Foucault News

News and resources on French thinker Michel Foucault (1926-1984)

Postmodern Velázquez, New York Times, Dec 11 2014

In Michel Foucault’s  essay on Velázquez’s  baroque masterpiece “Las Meninas,”  he comments on Velázquez’s decision to insert his self-portrait into the painting’s narrative, planting a seed that would bloom into postmodernism.

That blossom continues to flower. “Las Meninas Renacen de Noche (Las Meninas Reborn in the Night),” a new exhibition of photographs by Yasumasa Morimura at the Luhring Augustine Gallery, sees the artist restaging, even remixing, Velázquez’s picture, using the actual canvas, as it hangs in the Prado in Madrid, as the focal point for a series of self-portraits in which Mr. Morimura inhabits different characters from the painting. Foucault clearly didn’t know the half of it.

You can get a first glimpse by attending the opening reception Friday night [19 Dec 2014] from 6 to 8; the show runs from Saturday through Jan. 24.

(Gallery hours: Tuesday through Saturday, 10 a.m. to 6 p.m.; 531 West 24th Street, Chelsea; 212-206-9100; luhringaugustine.com.)

Starting in 1974, not long after Foucault’s book “The Order of Things” — which begins with the Velázquez essay — first appeared in English, you could study postmodern painting in earnest at the New York Studio School, an institution in Greenwich Village that offered an alternative to the kind of traditional academic training that Velázquez would have received. On Saturday afternoon, the Steven Kasher Gallery will host a free symposium exploring the school’s influence, featuring the artists and critics Mira Schor, Barry Schwabsky, Robert Bordo, David Reed and Andrea Belag, in conjunction with the exhibition “12 Painters: The Studio School, 1974/2014,” which runs at the gallery through Jan. 10.

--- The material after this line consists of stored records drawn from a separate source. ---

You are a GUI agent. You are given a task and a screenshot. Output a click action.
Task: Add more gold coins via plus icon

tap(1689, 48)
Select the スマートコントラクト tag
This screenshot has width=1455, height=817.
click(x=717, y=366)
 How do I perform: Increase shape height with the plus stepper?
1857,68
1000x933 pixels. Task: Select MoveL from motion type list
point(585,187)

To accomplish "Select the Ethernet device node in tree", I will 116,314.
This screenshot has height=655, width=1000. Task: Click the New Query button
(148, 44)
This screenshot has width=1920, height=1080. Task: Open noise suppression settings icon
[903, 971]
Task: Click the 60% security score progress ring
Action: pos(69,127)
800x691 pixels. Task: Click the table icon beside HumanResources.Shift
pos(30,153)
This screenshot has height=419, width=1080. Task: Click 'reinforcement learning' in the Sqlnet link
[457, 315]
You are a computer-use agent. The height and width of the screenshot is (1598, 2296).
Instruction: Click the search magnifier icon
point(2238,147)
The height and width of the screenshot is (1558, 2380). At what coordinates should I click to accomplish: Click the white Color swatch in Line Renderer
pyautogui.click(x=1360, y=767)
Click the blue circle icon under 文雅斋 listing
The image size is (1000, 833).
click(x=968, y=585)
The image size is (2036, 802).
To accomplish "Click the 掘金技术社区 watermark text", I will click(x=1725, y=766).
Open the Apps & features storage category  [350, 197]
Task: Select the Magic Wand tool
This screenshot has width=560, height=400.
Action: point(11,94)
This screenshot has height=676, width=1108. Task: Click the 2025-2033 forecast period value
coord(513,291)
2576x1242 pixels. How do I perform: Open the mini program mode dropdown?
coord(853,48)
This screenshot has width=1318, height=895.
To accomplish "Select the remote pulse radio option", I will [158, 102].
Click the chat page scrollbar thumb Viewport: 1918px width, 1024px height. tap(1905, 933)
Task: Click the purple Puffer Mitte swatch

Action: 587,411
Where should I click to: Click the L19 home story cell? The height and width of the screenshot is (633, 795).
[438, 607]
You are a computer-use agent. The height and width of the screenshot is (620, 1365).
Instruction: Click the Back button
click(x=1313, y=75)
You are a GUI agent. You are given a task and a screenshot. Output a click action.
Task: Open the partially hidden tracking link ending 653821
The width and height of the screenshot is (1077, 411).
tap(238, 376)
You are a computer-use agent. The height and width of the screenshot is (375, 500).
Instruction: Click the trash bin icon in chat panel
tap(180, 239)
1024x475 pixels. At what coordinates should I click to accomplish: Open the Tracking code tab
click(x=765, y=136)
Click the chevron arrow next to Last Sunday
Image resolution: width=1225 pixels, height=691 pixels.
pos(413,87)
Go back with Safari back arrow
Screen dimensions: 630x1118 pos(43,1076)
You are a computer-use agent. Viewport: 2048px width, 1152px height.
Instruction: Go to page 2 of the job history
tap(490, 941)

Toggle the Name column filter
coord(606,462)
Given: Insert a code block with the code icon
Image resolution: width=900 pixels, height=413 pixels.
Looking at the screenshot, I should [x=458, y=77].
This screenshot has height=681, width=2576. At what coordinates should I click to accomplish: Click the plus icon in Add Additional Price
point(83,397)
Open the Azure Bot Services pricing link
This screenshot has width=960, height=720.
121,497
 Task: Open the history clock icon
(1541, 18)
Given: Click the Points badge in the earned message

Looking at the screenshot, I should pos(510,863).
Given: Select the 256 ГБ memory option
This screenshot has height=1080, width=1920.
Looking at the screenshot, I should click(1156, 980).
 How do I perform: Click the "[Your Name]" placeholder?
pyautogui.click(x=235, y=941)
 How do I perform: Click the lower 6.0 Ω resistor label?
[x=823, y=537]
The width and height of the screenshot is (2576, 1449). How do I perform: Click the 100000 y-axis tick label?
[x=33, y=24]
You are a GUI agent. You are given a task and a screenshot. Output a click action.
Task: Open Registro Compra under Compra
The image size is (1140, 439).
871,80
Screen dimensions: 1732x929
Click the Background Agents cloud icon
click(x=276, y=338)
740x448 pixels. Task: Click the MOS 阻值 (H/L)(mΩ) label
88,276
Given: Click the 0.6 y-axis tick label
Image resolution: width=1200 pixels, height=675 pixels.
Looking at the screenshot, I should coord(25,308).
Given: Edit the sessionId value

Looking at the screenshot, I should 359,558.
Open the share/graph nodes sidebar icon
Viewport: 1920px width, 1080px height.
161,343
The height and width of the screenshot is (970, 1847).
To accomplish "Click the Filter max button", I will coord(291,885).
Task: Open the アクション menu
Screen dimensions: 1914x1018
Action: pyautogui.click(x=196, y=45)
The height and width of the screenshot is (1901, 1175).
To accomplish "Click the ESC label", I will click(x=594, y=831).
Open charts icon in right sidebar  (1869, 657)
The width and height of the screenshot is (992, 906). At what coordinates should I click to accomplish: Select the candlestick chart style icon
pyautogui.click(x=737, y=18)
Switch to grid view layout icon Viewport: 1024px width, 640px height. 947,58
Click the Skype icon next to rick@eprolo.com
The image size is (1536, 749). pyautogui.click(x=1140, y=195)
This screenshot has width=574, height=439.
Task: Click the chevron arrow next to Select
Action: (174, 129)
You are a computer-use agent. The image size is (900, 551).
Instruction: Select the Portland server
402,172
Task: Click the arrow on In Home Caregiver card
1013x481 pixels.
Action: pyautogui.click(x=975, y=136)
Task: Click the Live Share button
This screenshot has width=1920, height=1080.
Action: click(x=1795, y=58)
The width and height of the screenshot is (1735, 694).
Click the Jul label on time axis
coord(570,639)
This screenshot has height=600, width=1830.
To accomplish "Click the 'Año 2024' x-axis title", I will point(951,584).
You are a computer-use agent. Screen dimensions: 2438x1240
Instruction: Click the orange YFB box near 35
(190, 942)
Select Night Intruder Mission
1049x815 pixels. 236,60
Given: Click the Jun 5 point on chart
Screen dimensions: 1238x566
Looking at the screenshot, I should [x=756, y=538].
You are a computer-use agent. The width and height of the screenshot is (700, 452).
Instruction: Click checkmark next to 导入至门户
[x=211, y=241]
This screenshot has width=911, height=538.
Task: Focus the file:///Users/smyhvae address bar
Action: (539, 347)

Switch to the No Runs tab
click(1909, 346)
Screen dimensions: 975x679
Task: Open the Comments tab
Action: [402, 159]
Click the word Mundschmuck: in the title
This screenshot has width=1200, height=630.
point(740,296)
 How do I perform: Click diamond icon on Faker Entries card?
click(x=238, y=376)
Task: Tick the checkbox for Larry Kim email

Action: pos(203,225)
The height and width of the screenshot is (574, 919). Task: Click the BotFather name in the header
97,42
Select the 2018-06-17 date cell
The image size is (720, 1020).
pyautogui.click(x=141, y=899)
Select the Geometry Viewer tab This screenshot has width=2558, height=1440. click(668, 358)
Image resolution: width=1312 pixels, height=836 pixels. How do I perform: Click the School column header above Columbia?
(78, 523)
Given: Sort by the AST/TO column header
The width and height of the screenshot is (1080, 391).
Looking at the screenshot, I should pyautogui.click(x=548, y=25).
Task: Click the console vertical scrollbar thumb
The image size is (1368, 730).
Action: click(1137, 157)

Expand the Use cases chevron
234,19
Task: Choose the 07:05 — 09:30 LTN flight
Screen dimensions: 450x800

(Saturday at 2 p.m.; 515 West 26th Street, Chelsea; 212-966-3978; stevenkasher.com.)

One thought on “Postmodern Velázquez (2014)

  1. stuartelden's avatar stuartelden says:

    Reblogged this on Progressive Geographies and commented:
    Having just been to Madrid, and the Prado, for the first time, this is particularly interesting.